James v. Earl, Appellant, v. United States of America, Appellee, 364 F.2d 666 (D.C. Cir. 1966)Annotate this Case
On Petition for Rehearing En Banc of 361 F.2d 531.
Before BAZELON, Chief Judge, and FAHY, DANAHER, BURGER, WRIGHT, McGOWAN, TAMM, and LEVENTHAL, Circuit Judges, in Chambers,
There not being a majority of the circuit judges of this circuit in favor of a rehearing of the above-entitled case by the court en banc the petition for rehearing en banc is denied.
Statement of Judge LEVENTHAL, with whom Chief Judge BAZELON and Judges FAHY and WRIGHT join.
I think the question is important enough to warrant en banc consideration. I have not reached a view on the merits, and of course a vote on such a petition, either way, does not necessarily import a view of the merits.
En banc courts are the exception — not the rule — and should be convened "only when extraordinary circumstances exist that call for authoritative consideration and decision by those charged with the administration and development of the law of the circuit." United States v. American Foreign S. S. Corp., 363 U.S. 685, 689, 80 S. Ct. 1336, 1339, 4 L. Ed. 2d 1491 (1960). Such an issue is presented, in my view, concerning the proper judicial course in a case where the defendant proffers that a witness would testify defendant was not involved in the narcotics sale; the witness invokes his privilege against self-incrimination; and the prosecutor declines to invoke his authority to grant immunity whenever information is "necessary in the public interest" (18 U.S.C. § 1406), even though the witness has already pleaded guilty.

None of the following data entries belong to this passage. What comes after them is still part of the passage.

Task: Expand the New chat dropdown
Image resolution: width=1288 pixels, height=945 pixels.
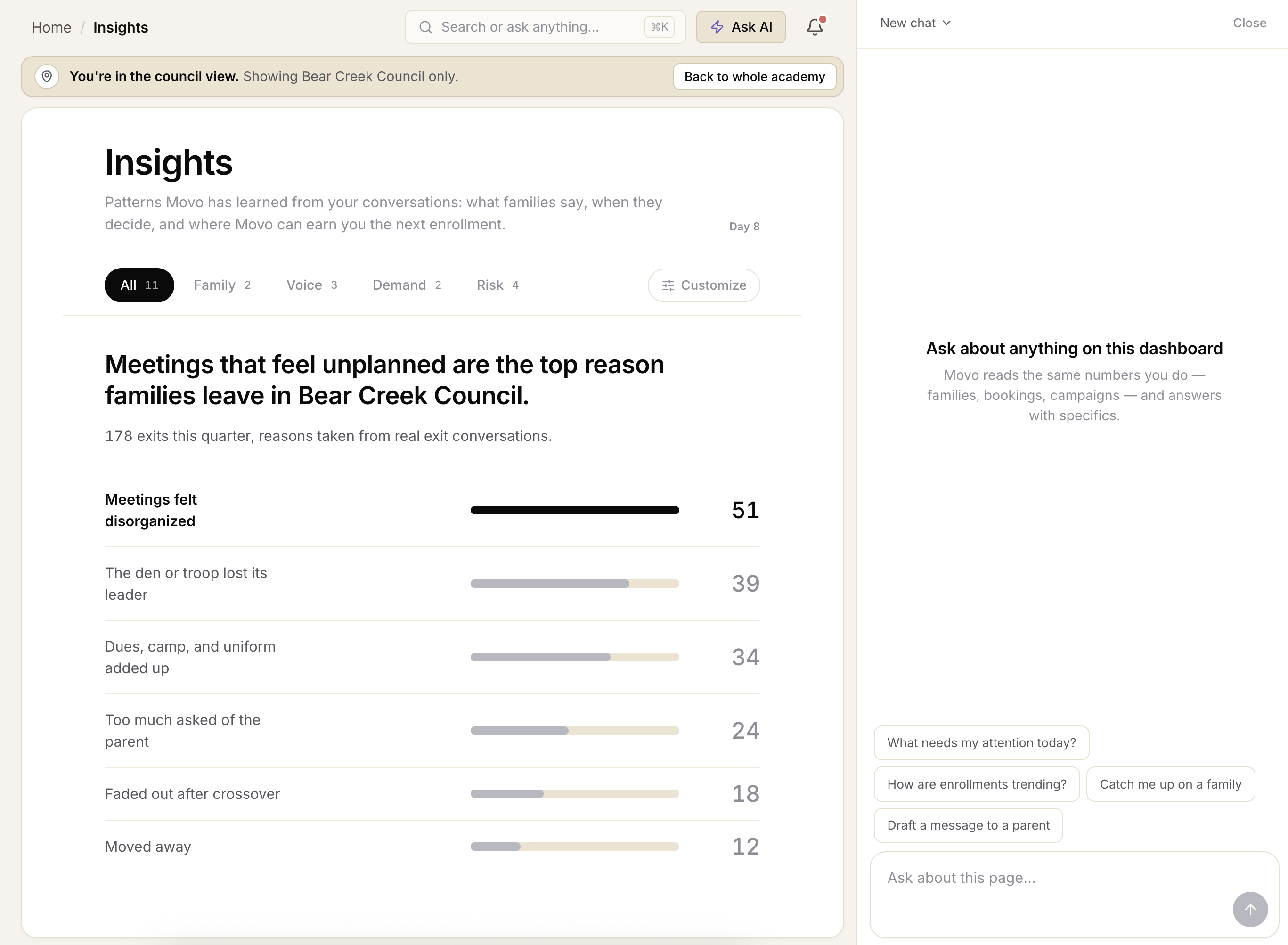Action: [915, 23]
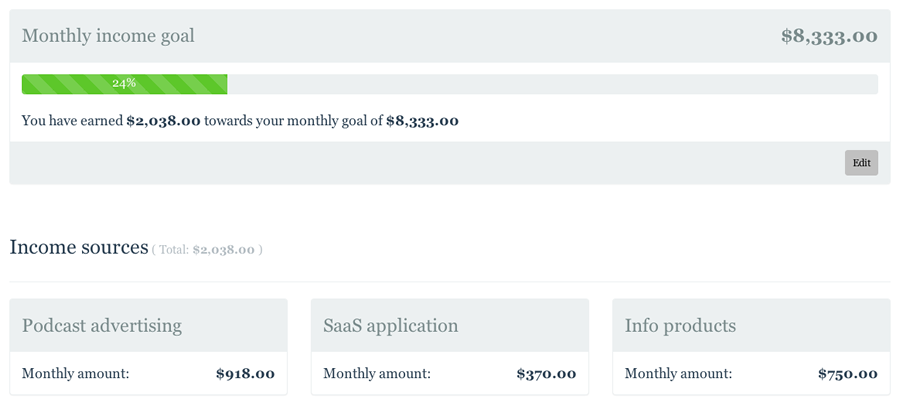Click the $370.00 SaaS application amount

point(546,374)
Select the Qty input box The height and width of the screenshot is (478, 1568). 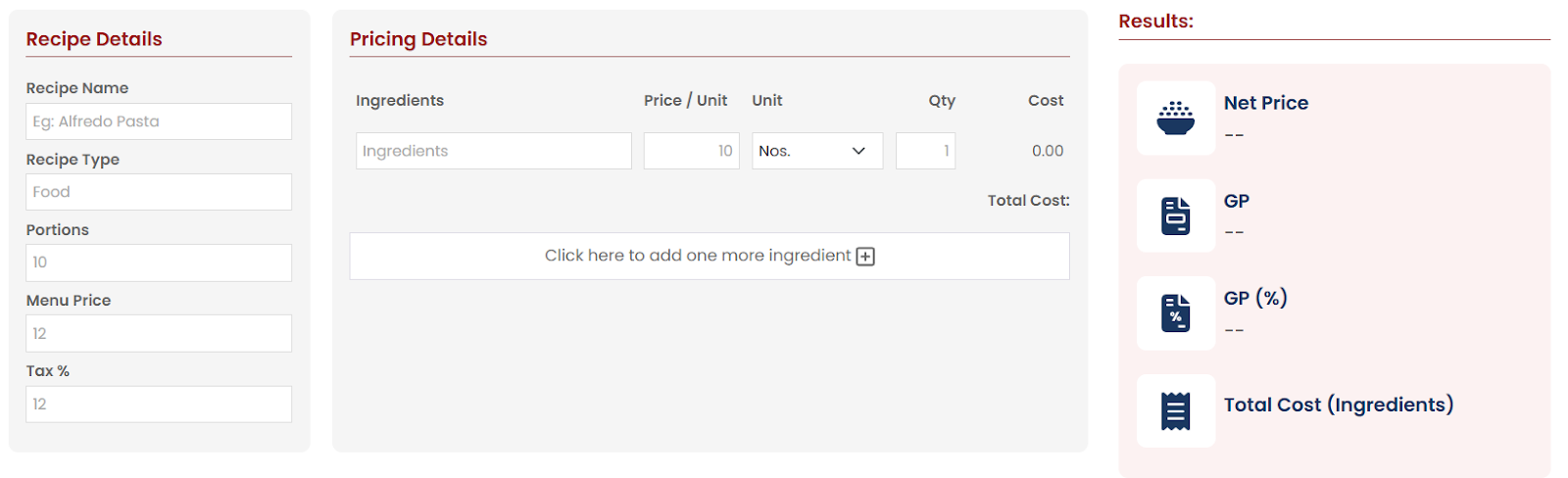click(x=925, y=151)
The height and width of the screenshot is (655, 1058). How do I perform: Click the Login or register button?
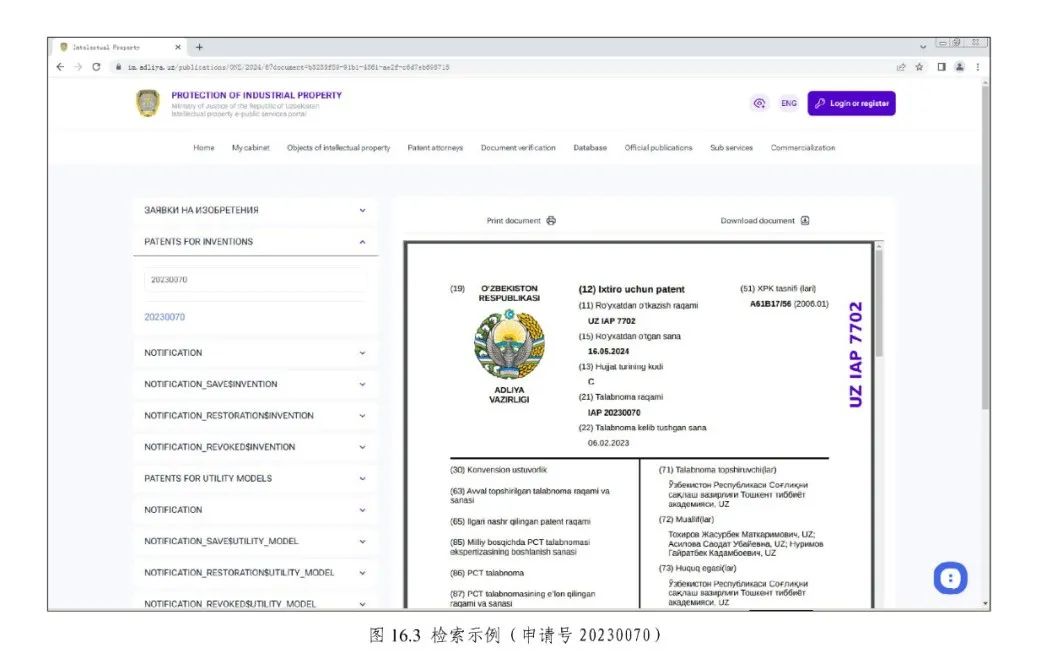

The important issue is to what extent the power to make testimony available through granting of immunity interrelates with the general principle that a prosecutor is not free to decline to make evidence available to defendant. Brady v. State of Maryland, 373 U.S. 83, 87-88, 83 S. Ct. 1194, 10 L. Ed. 2d 215 (1963). It is not irrelevant that Congress has provided for judicial action expediting proceedings against a co-defendant in order that he may become a witness for the defense. D.C.Code § 23-110.
The immunity statute was passed in furtherance of the search for truth; that quest would seem to extend to evidence favoring a defendant.
The panel's conclusion that there is a lack of judicial power to direct the granting of an immunity to the witness does not mean there may not be unfairness to the defendant in denying availability of testimony. By implication (see its note 1) the panel suggests there may be a remedy for at least some kind of unfairness.
Yet there are no findings by the trial court, nor remand by this court, to illuminate the issue whether the provision of immunity would have impaired or even threatened any interest of the prosecutor — other than the risk of acquittal in this case. This issue bears on the fairness of the prosecutor's course.
Perhaps the prosecutor should incur as a consequence not dismissal of the prosecution but a charge bringing the matter to the attention of the jury. No question of judicial power would be involved. Yet three months after Earl this court issued a decision holding that a missing witness instruction was not required, with dicta that a missing witness instruction would not be permissible, and indeed that the court "should instruct both counsel that they are to abstain from a `missing witness' argument." Morrison v. United States, 124 U.S.App.D.C. ___, 365 F.2d 521, decided July 13, 1966. That opinion states that the judge could appropriately explain to the jury what had happened with respect to the witness — if both counsel approve. But he could not instruct the jury that they might draw an inference from the failure of the Government to grant immunity.
These are not easy questions. I am by no means clear how the answers should be written. I do say that the questions are novel and troublesome. They are significant in underlying conception, involving as they do the relation of the prosecution, defense and the courts. They are likely to recur. They seem to me to call for an authoritative decision after argument to and consideration by the court en banc.